The 2015 winners were announced in the fall, but they are worth celebrating anew on Awards Monday. I won’t plunder too much from the Bulwer-Lytton website, “where ‘WWW’ means ‘Wretched Writers Welcome,’ ” except to bring you a few choice tidbits that will surely lure you there.
First, the sentence that started it all: Bulwer-Lytton’s own opener to an 1830 novel:
It was a dark and stormy night; the rain fell in torrents — except at occasional intervals, when it was checked by a violent gust of wind which swept up the streets (for it is in London that our scene lies), rattling along the housetops, and fiercely agitating the scanty flame of the lamps that struggled against the darkness.” — Edward George Bulwer-Lytton, Paul Clifford (1830)

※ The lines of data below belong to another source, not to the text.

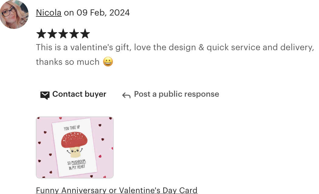Select Post a public response text
319x194 pixels.
pos(177,94)
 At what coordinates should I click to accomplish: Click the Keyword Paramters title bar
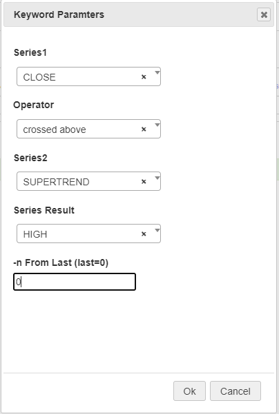point(139,14)
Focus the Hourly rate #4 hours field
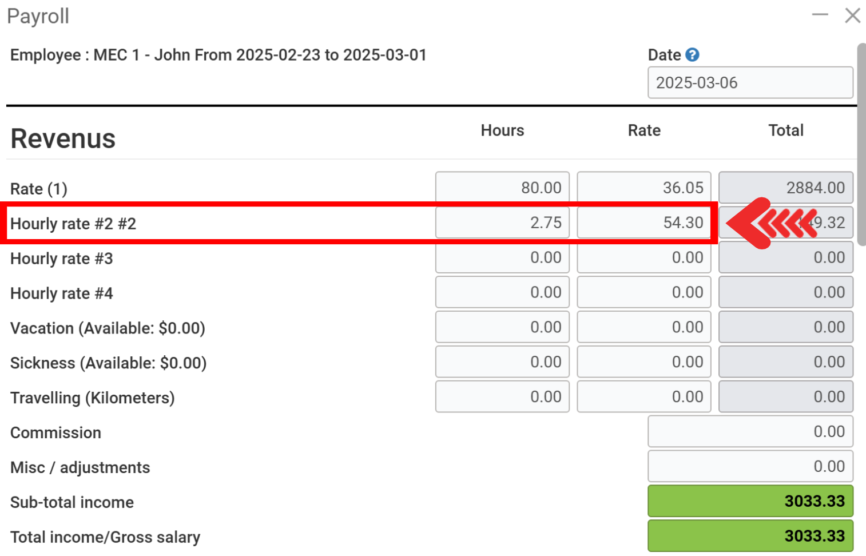Viewport: 866px width, 556px height. pos(502,292)
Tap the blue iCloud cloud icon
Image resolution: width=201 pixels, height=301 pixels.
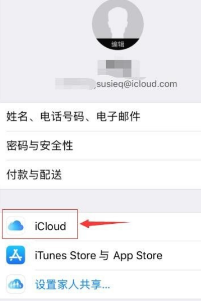pyautogui.click(x=16, y=226)
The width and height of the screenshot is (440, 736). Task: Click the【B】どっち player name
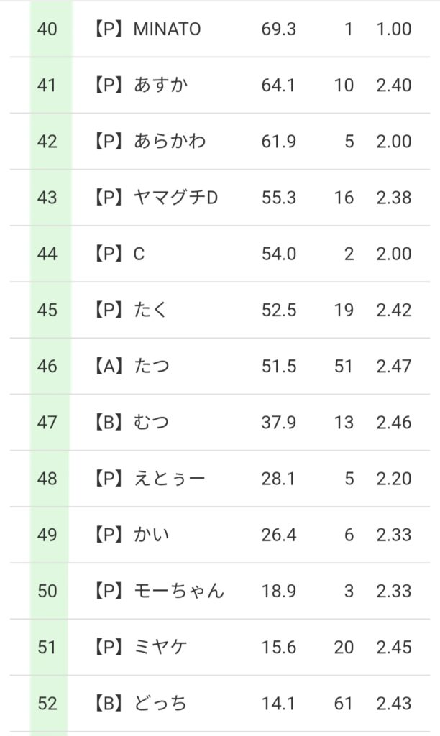click(160, 703)
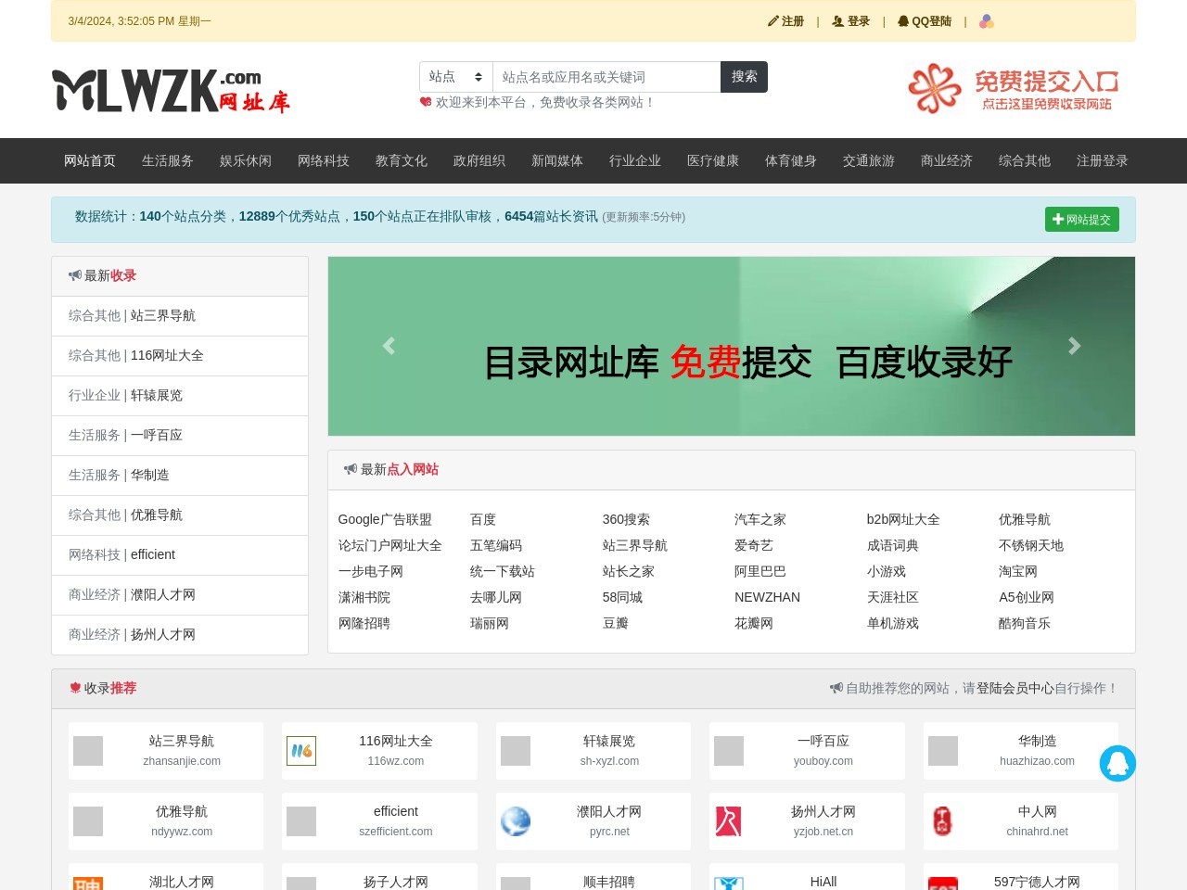The image size is (1187, 890).
Task: Select the 网站首页 tab
Action: (89, 160)
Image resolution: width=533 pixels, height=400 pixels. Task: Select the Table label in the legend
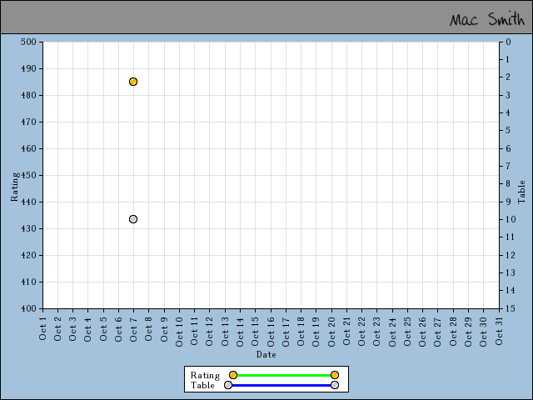click(x=202, y=385)
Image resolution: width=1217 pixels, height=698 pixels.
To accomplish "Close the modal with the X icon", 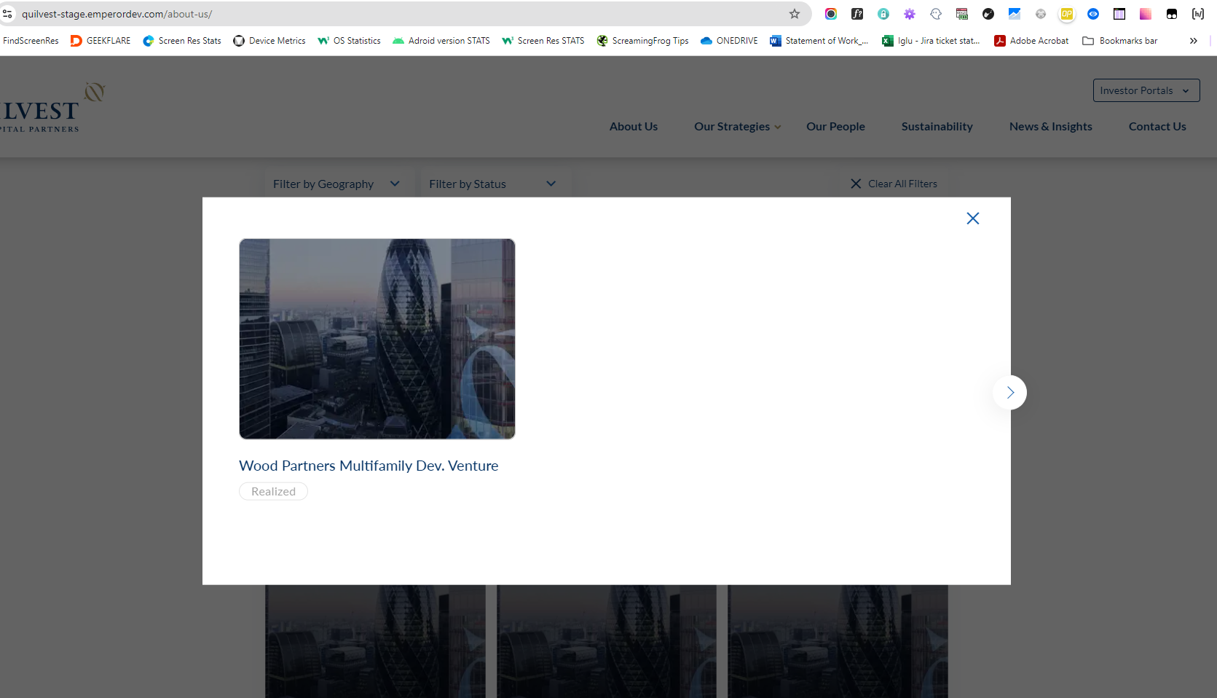I will pos(972,219).
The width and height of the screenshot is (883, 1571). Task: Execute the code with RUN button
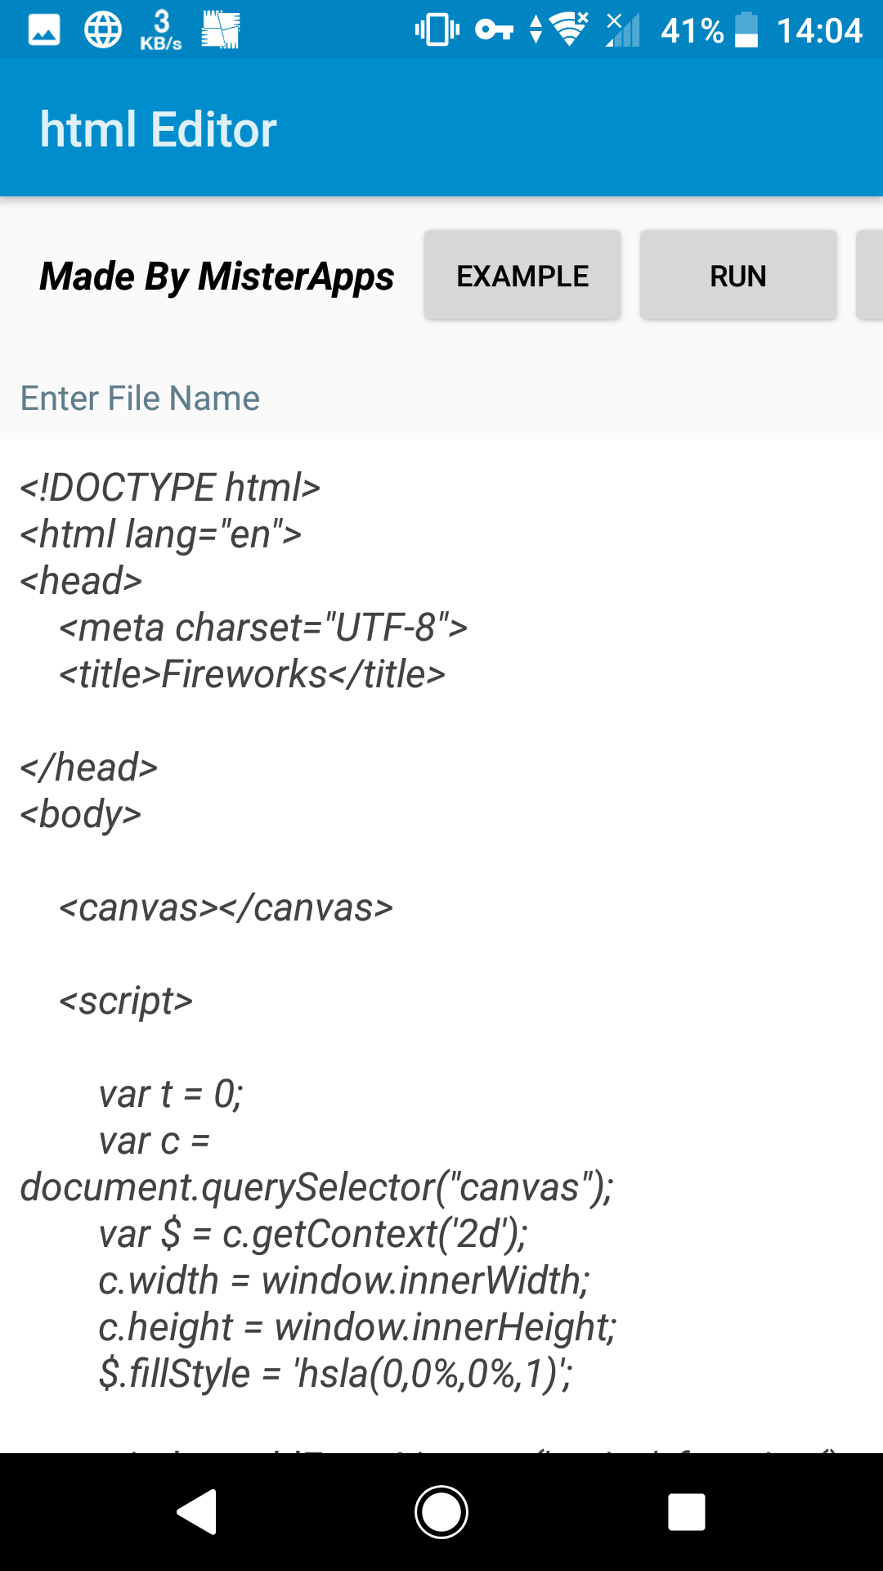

The 2015 Grand Prize Winner:
“Seeing how the victim’s body, or what remained of it, was wedged between the grill of the Peterbilt 389 and the bumper of the 2008 Cadillac Escalade EXT, officer ‘Dirk’ Dirksen wondered why reporters always used the phrase ‘sandwiched’ to describe such a scene since there was nothing appetizing about it, but still, he thought, they might have a point because some of this would probably end up on the front of his shirt.” — Joel Phillips, West Trenton, N.J.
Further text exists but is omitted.